• [PROMPT] Scan the lines below for "section" and copy the matches.

[Pixel coordinate grounding data]
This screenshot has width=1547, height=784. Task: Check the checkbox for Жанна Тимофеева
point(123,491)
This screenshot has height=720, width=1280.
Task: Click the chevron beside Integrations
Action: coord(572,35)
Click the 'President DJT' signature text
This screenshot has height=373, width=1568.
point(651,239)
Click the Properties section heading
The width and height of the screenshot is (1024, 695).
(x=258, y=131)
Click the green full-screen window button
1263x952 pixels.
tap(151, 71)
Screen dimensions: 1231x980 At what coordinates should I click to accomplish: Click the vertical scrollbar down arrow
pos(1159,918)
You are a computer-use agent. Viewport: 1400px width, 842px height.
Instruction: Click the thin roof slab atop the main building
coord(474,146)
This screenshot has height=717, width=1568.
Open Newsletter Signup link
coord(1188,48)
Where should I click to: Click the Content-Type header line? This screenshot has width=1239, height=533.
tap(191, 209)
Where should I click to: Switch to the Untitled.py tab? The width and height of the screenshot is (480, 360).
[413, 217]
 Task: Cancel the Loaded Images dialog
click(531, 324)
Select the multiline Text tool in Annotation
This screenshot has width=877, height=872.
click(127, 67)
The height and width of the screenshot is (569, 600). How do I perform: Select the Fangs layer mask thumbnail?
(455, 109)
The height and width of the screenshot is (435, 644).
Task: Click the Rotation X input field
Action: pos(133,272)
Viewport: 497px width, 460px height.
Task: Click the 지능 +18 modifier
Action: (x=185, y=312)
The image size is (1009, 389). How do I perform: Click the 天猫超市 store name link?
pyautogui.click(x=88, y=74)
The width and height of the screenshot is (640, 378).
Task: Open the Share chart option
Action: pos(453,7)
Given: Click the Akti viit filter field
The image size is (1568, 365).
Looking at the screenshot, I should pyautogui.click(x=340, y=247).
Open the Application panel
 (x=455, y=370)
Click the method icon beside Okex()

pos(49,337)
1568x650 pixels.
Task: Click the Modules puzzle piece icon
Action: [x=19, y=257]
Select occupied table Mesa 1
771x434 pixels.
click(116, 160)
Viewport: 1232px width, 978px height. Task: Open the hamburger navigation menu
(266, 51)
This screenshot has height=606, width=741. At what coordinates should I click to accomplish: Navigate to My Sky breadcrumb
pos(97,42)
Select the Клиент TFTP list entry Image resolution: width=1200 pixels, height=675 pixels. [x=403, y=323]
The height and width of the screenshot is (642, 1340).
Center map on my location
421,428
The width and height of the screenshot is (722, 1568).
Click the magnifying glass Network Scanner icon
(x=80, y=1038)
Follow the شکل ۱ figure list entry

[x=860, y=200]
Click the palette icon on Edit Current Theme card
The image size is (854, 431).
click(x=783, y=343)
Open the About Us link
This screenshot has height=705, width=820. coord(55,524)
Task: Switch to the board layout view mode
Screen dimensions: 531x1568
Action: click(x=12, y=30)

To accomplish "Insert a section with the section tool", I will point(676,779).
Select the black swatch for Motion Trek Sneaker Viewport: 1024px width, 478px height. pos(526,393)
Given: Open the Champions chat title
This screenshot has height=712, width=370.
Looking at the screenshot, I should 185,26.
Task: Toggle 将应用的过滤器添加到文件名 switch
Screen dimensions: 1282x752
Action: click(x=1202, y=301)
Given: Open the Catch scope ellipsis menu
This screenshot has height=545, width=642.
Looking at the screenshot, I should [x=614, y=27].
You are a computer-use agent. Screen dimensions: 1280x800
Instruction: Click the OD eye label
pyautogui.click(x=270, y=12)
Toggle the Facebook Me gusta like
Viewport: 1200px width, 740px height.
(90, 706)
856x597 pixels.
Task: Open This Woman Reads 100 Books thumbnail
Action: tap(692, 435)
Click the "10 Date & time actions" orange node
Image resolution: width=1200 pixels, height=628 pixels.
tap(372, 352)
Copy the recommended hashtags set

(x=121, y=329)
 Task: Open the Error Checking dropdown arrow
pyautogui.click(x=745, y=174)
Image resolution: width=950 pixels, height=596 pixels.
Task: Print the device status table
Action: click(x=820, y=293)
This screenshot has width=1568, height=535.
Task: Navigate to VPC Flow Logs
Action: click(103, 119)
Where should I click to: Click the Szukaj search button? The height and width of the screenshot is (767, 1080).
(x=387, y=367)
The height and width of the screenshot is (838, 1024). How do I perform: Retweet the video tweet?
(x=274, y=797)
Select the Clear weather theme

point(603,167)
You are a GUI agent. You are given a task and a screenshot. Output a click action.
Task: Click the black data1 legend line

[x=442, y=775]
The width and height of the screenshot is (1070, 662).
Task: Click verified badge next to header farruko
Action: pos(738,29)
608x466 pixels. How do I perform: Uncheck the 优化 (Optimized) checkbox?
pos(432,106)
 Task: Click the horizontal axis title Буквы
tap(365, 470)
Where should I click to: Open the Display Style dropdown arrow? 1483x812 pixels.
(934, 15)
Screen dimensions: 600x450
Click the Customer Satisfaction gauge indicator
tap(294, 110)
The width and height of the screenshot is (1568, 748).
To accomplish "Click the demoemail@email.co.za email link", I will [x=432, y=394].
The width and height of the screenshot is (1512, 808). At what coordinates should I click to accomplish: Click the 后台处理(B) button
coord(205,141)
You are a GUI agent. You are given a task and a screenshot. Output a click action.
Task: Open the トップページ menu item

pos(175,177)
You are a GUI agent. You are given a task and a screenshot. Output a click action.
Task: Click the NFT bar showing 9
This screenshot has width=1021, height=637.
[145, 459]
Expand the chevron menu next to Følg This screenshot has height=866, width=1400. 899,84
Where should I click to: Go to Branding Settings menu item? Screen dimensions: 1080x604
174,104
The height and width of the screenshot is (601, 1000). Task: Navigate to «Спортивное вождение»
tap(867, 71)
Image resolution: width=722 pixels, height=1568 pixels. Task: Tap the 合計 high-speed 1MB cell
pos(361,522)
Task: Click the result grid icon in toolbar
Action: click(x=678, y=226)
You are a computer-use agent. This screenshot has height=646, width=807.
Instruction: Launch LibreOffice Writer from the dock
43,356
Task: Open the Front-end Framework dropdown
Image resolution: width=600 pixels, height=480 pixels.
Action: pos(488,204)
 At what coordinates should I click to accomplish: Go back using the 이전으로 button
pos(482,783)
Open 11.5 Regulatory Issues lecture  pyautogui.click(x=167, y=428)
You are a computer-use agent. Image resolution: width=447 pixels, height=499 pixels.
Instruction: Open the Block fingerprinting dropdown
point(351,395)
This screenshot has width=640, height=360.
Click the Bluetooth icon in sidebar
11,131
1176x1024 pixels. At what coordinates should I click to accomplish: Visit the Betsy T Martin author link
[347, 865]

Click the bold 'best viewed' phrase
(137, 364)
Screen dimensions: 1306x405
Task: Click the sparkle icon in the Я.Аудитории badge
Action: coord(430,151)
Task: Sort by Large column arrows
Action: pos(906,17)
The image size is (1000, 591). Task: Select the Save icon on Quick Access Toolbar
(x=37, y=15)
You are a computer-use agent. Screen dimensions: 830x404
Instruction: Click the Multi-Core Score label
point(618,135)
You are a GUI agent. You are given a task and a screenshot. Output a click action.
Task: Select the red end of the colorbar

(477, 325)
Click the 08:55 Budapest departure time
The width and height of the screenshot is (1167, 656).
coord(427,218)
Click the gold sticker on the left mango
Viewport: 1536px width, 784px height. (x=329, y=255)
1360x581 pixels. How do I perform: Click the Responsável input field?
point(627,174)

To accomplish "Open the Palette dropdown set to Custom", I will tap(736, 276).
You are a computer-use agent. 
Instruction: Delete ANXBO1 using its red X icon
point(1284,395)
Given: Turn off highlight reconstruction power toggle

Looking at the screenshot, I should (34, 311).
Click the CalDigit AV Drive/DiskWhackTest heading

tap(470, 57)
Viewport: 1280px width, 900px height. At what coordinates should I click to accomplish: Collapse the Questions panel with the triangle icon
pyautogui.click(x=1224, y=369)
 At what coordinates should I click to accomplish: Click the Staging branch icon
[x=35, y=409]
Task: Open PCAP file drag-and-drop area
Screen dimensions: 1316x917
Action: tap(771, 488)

• [EXERCISE OUTPUT]
Click the Properties section heading
To accomplish "Insert a section with the section tool", I will point(676,779).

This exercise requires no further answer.